*Input rows*
%%

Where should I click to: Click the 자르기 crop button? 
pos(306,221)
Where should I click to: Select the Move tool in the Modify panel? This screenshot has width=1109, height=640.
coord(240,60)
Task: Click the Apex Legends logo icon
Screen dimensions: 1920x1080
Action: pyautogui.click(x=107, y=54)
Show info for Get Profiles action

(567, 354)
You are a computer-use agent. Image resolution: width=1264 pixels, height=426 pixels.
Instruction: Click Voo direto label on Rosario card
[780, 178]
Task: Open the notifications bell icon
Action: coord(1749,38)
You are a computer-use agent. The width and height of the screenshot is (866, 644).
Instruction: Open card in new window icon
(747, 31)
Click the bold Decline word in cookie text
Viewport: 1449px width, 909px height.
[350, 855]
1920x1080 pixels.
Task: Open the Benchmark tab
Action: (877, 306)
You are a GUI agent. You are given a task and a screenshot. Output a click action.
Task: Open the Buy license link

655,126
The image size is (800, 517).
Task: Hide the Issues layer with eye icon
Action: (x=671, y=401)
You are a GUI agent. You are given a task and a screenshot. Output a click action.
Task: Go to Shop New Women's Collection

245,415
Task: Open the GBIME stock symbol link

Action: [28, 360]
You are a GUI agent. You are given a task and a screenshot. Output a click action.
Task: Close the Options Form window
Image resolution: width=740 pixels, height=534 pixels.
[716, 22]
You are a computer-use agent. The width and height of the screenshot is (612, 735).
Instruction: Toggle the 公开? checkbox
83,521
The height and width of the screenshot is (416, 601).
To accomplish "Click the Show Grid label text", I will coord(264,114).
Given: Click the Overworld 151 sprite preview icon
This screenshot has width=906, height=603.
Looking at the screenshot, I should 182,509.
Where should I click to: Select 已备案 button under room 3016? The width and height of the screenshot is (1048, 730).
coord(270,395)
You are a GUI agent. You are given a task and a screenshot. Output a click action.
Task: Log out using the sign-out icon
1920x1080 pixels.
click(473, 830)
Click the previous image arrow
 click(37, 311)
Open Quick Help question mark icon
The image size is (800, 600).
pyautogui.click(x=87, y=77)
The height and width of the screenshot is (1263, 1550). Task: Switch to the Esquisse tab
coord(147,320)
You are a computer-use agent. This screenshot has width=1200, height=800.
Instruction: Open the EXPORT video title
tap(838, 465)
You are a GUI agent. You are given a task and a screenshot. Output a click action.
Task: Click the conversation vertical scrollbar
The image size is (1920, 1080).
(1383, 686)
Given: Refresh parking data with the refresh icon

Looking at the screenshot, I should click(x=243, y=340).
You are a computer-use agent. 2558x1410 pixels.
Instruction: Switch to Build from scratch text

%%

*Prompt*
Copy out the rows above word for word, beginning with the very first line and stopping after the line that contains "Action: coord(1749,38)".

*Right answer*
Where should I click to: Click the 자르기 crop button? 
pos(306,221)
Where should I click to: Select the Move tool in the Modify panel? This screenshot has width=1109, height=640.
coord(240,60)
Task: Click the Apex Legends logo icon
Screen dimensions: 1920x1080
Action: pyautogui.click(x=107, y=54)
Show info for Get Profiles action

(567, 354)
You are a computer-use agent. Image resolution: width=1264 pixels, height=426 pixels.
Instruction: Click Voo direto label on Rosario card
[780, 178]
Task: Open the notifications bell icon
Action: coord(1749,38)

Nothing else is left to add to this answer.